Käfers erfolgreiches Berufsleben als Chefredakteur ist seit wenigen Wochen Vergangenheit. Jetzt will er im Ausseerland, wo er die schönsten Sommerferien verbrachte, über seine Zukunft nachdenken. Die Heimkehr in das Reich seiner Kindheit entpuppt sich als ein gefährliches Labyrinth, das ihn in die dunklen Geheimnisse der Ausseer verstrickt. Am Ende hat Käfer drei Freundinnen, ist ratlos wie zuvor, fühlt sich aber um ein unmessbares Stück vertrauter mit der Ferienwelt seiner Kindheit.
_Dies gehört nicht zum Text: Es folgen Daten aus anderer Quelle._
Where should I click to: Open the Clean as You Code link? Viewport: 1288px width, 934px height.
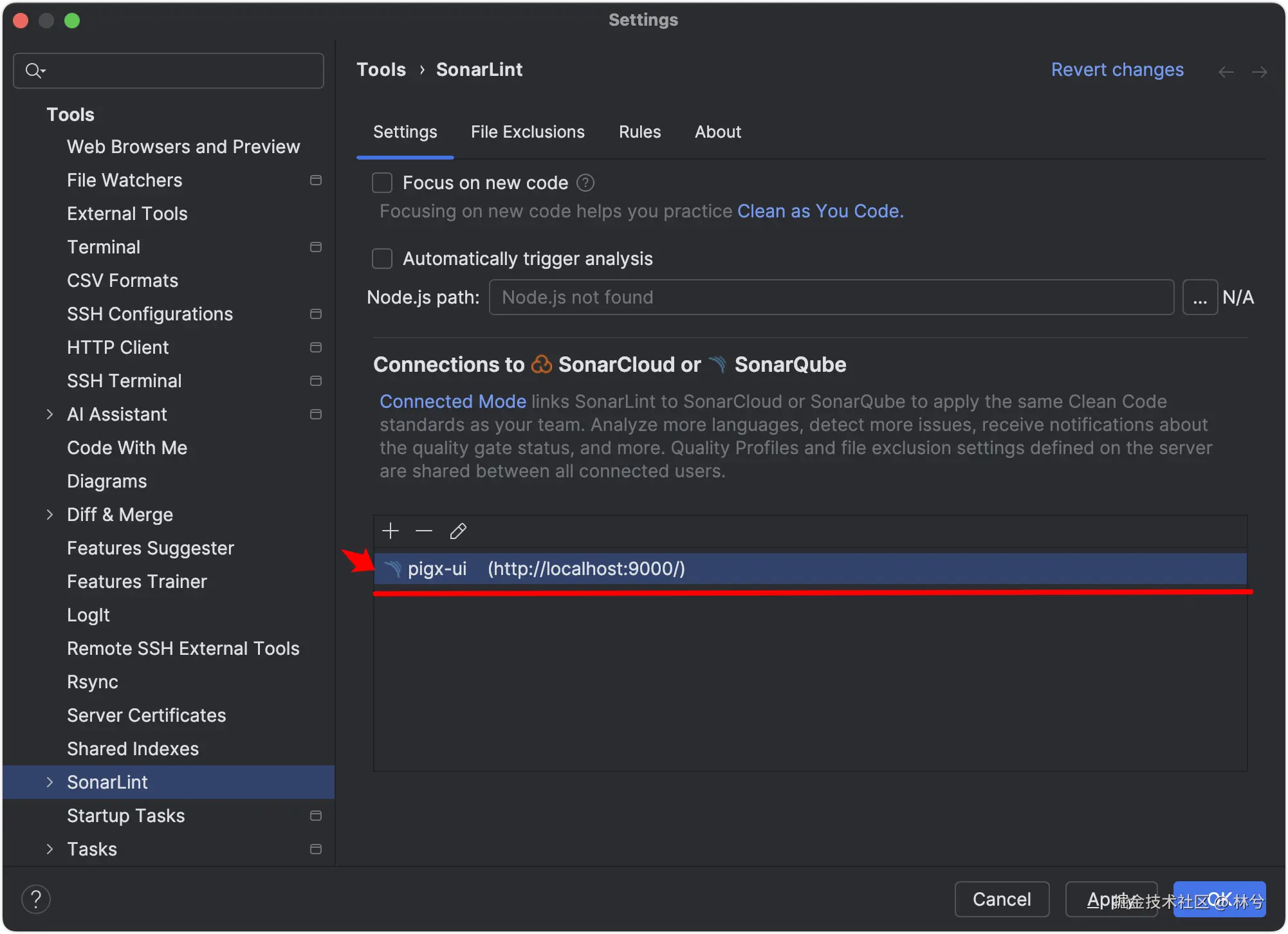820,212

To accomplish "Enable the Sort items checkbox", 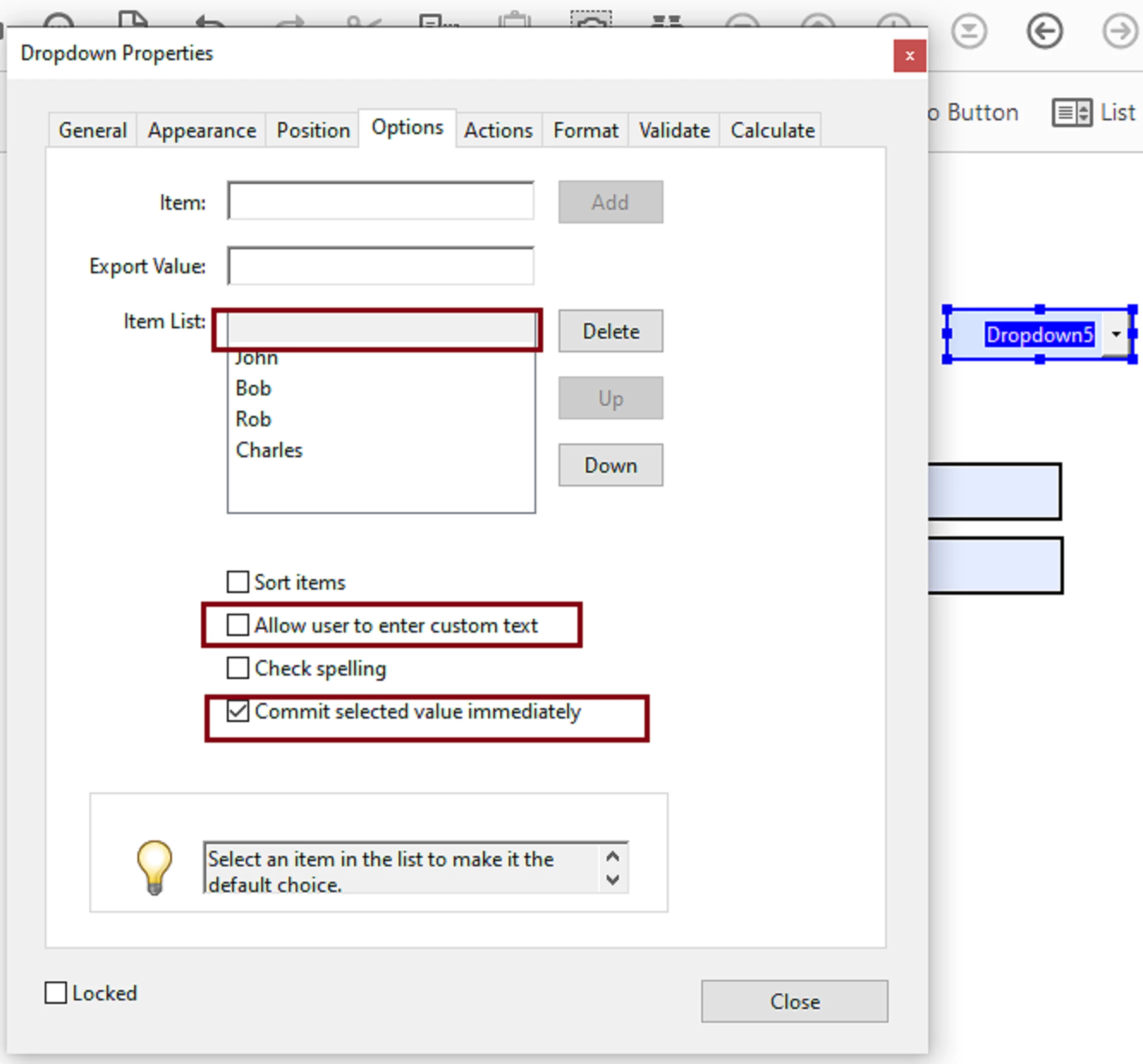I will coord(238,582).
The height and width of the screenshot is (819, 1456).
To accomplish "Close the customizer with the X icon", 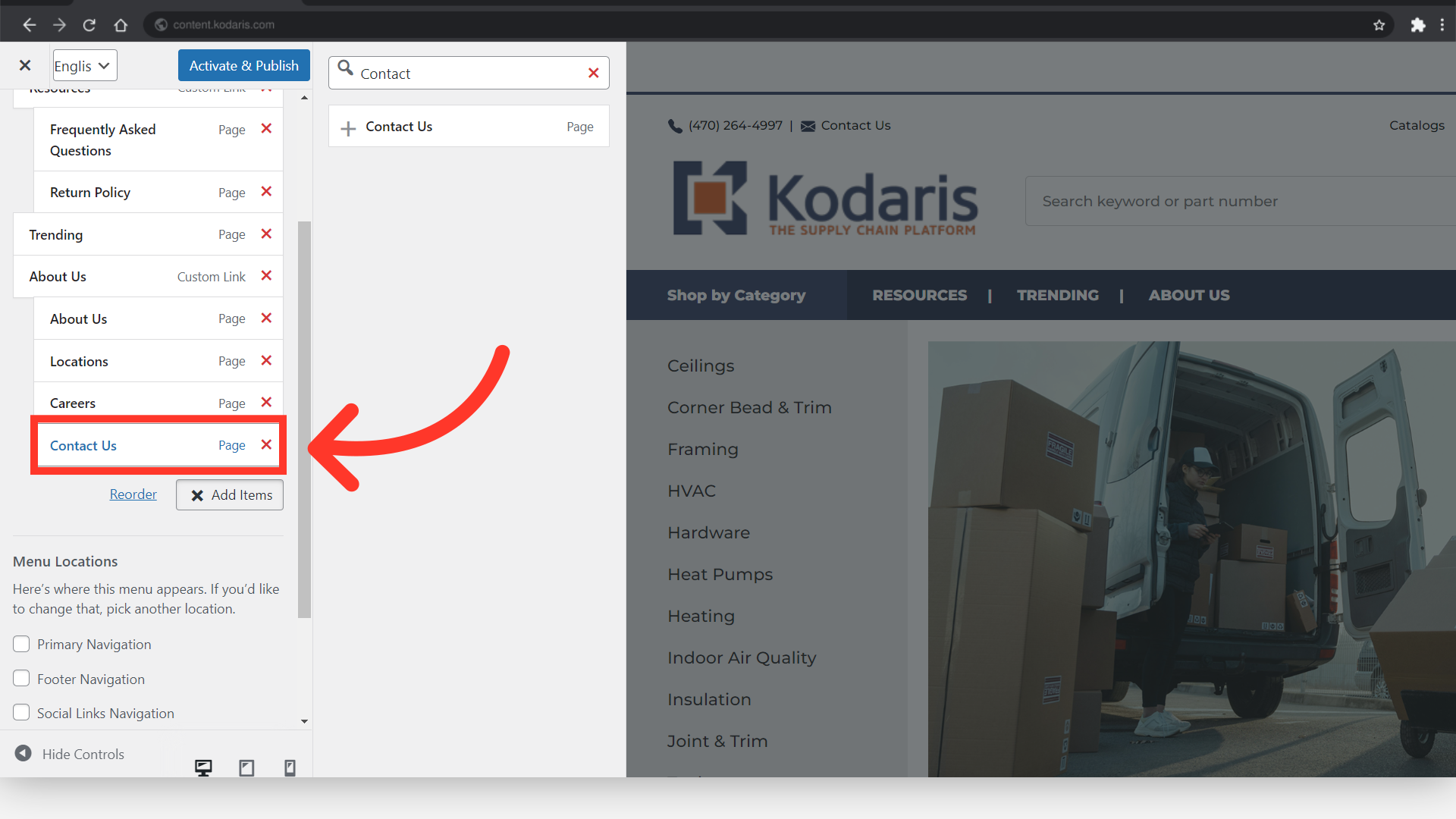I will (25, 65).
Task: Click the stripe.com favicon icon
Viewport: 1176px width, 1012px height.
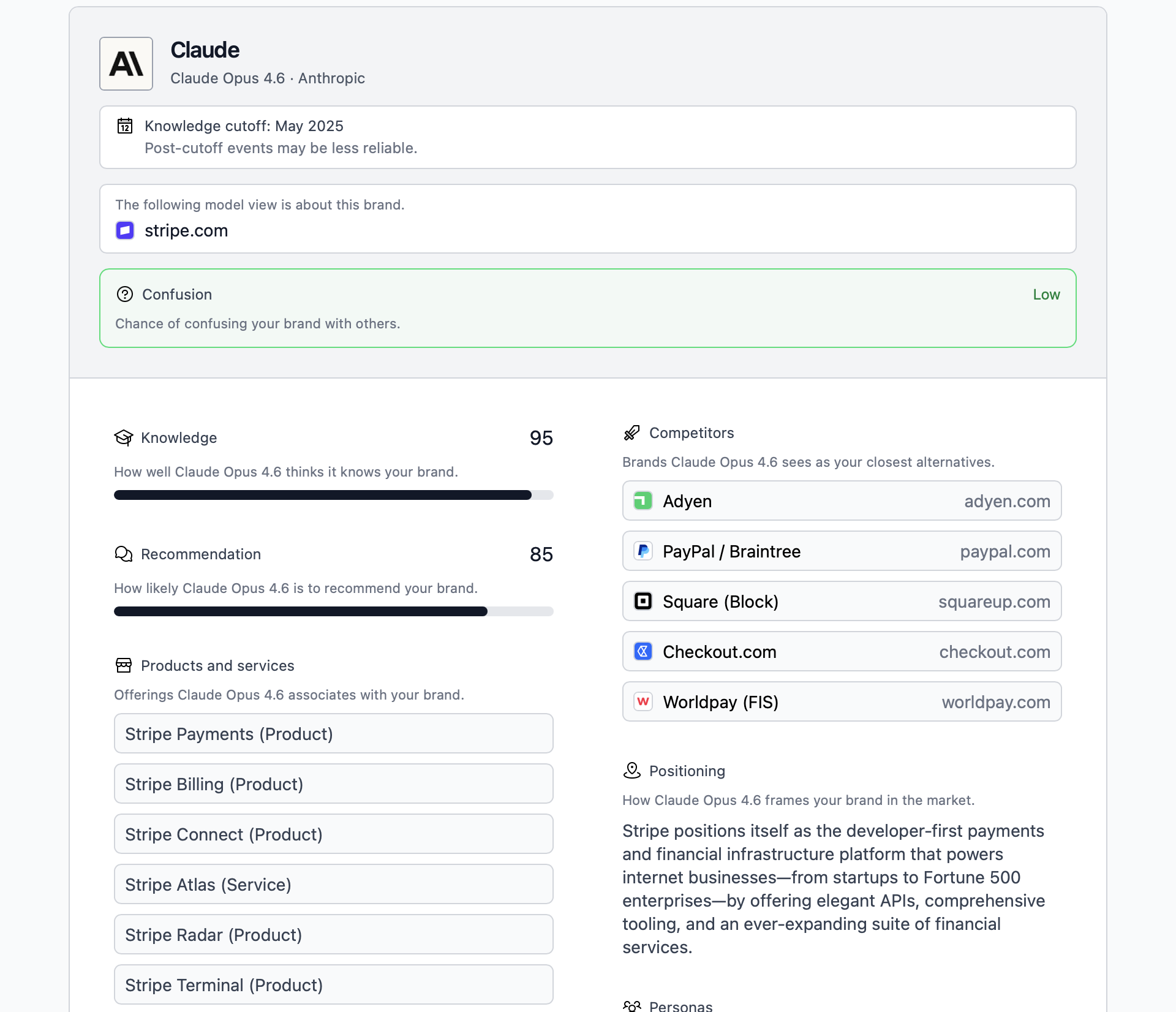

Regisseur Pölsler gilt als Spezialist für schräge Krimis und verfilmte zuvor schon den Alfred-Komarek-Zyklus "Polt muss weinen", "Blumen für Polt", "Himmel, Polt und Hölle" und "Polterabend" um den Gendarmerie-Inspektor Polt alias Erwin Steinhauer. Hier nahm er sich den ersten Roman der "Daniel-Käfer"-Reihe von Komarek vor, in der Peter Simonischek in die Rolle des gefeuerten Chefredakteurs schlüpfte. 2006 drehte Pölsler auch die zweite Käfer-Verfilmung "Daniel Käfer - Die Schattenuhr".